Dr Anson Fehross1
1University Of New South Wales; University Of Sydney; Macquarie University, , Australia
Biography:
Anson Fehross is a bioethicist and philosopher with a focus on autonomy, substitute decision-making, axiology, and metaphysics within the bioethical context.
He earned his PhD from Sydney Health Ethics (USYD) in 2022. His thesis advances an argument in favour of rethinking proxy decision-making, advancing a novel model where proxies are selected based on shared values rather than knowledge of the patient's wishes.
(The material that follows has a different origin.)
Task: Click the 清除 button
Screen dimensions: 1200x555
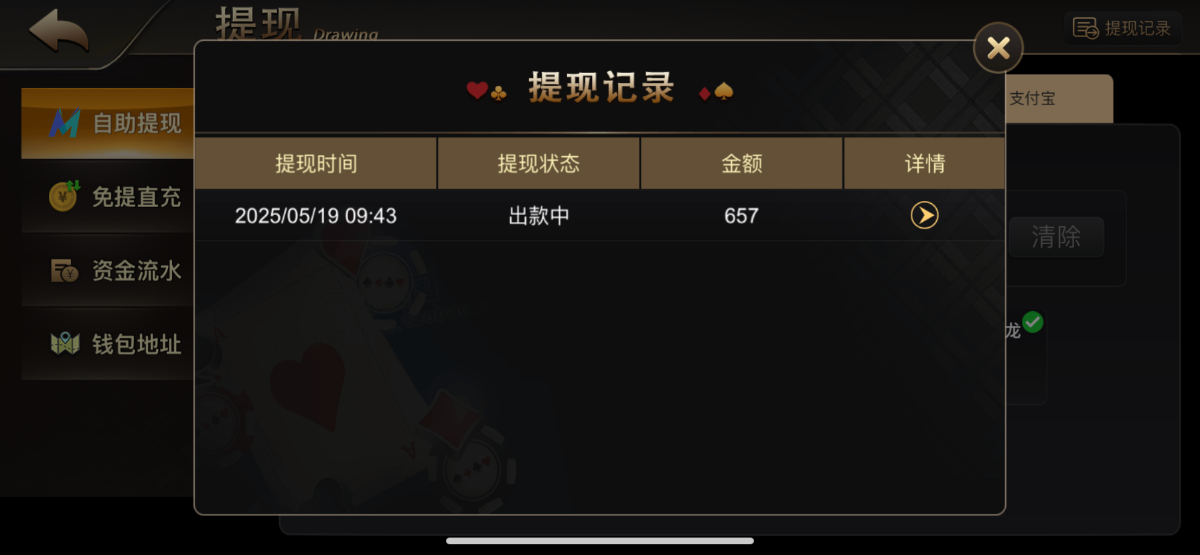Action: pyautogui.click(x=1055, y=237)
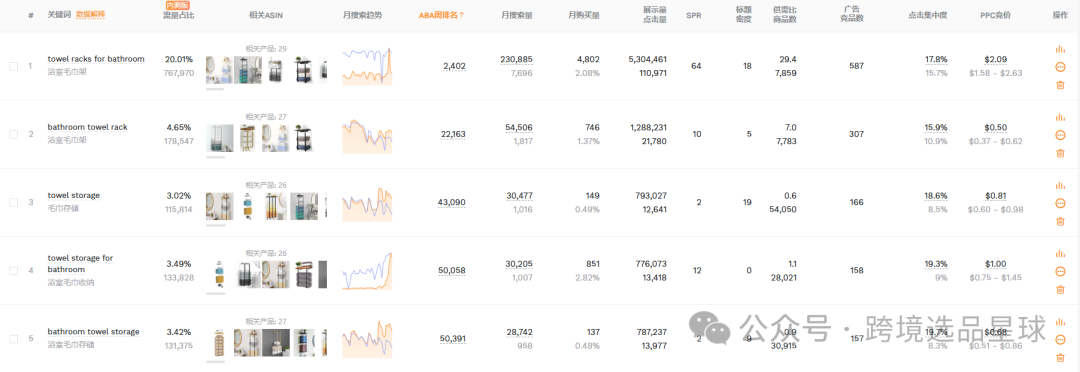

Currently, Anson is a sessional academic at the University of New South Wales, Macquarie University, and the University of Sydney. He looks forward to completing the set by working for UTS some day.
Abstract:
Intuitively, a proxy cannot transfer their decision-making authority; they can resign but not appoint another, as their role is to make treatment decisions, not to choose who makes these decisions. Anthony Wrigley, however, notes that articulating a clear rationale against such transference is challenging. He presents a scenario where Patient A appoints Proxy B, who then transfers authority to Proxy C. Wrigley justifies this transfer through substituted judgement, arguing that if Proxy B believes Patient A would have chosen Proxy C under the circumstances, the transfer aligns with the patient’s autonomy, and is a justified exercise of proxy authority.
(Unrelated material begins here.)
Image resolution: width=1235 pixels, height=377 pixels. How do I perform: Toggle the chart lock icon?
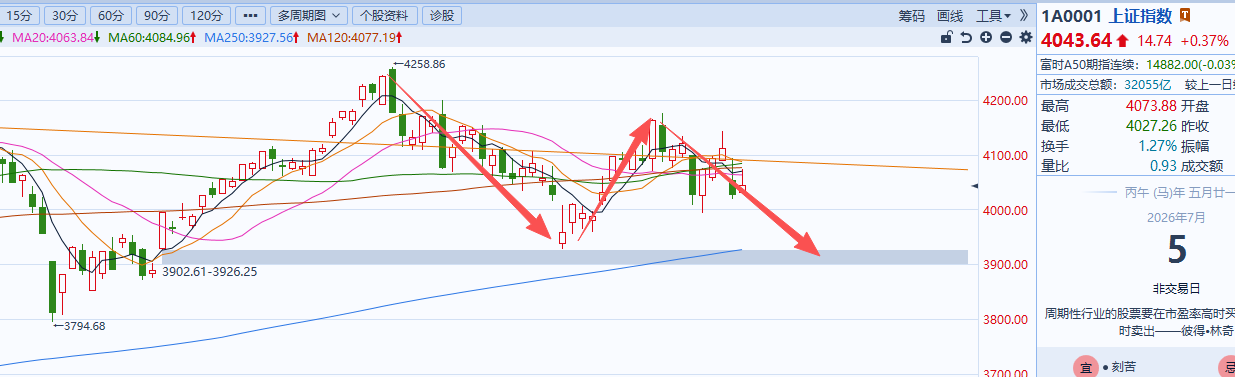[x=947, y=37]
I argue against Wrigley’s position in this paper, noting that there is a difference between transferring decision-making authority and making decisions on behalf of the patient. To this end, I differentiate between agent-sensitive and agent-insensitive values. Agent-sensitive values, such as a patient’s wish to be cared for by specific individuals, cannot be transferred without losing their essence. These values are inherently linked to particular relationships and cannot be represented by a third party. Meanwhile, agent-insensitive values, which aim at certain outcomes irrespective of who enacts them, do not face the same limitations but are less pertinent in the context of personal care decisions. As I will show, the issue is that some decisions simply aim at certain states-of-affairs (e.g. the cessation of life support) while many others actually factor in who brings these states of affairs about.